HIV reverse transcriptase (RT) inhibitors targeting the early stages of virus-host interactions are of great interest to scientists. Acquired HIV RT resistance happens due to mutations in a particular region of the pol gene encoding the HIV RT amino acid sequence. We propose an application of the previously developed PASS algorithm for prediction of amino acid substitutions potentially involved in the resistance of HIV-1 based on open data. In our work, we used more than 3200 HIV-1 RT variants from the publicly available Stanford HIV RT and protease sequence database already tested for 10 anti-HIV drugs including both nucleoside and non-nucleoside RT inhibitors. We used a particular amino acid residue and its position to describe primary structure-resistance relationships. The average balanced accuracy of the prediction obtained in 20-fold cross-validation for the Phenosense dataset was about 88% and for the Antivirogram dataset was about 79%. Thus, the PASS-based algorithm may be used for prediction of the amino acid substitutions associated with the resistance of HIV-1 based on open data.
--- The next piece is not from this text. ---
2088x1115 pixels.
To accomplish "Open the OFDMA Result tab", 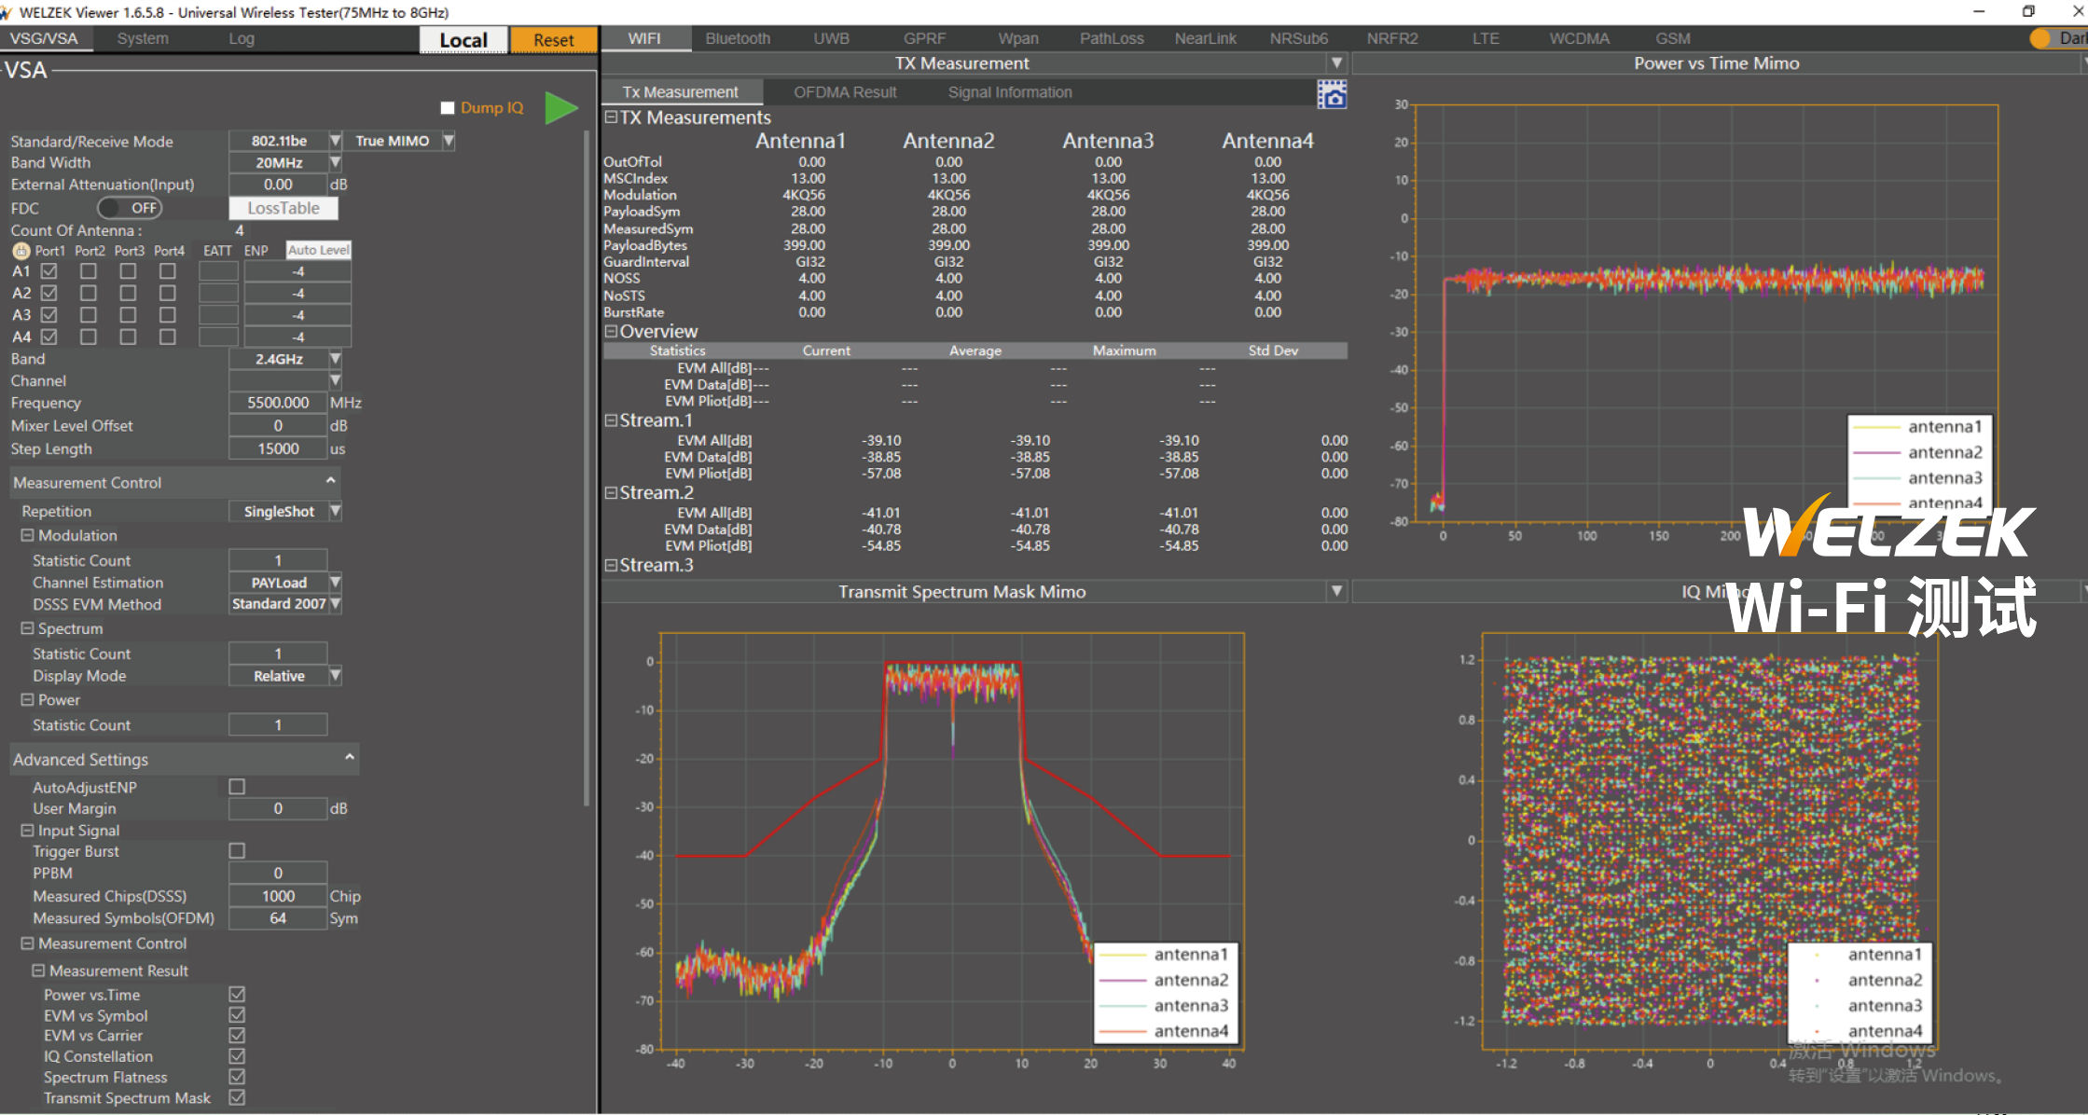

The computational approach for the prediction of HIV-1 associated resistance can be useful for the selection of RT inhibitors for the treatment of HIV infected patients in the clinical practice. Prediction of the HIV-1 RT associated resistance can be useful for the development of new anti-HIV drugs active against the resistant variants of RT. Therefore, we propose that this study can be potentially useful for anti-HIV drug development.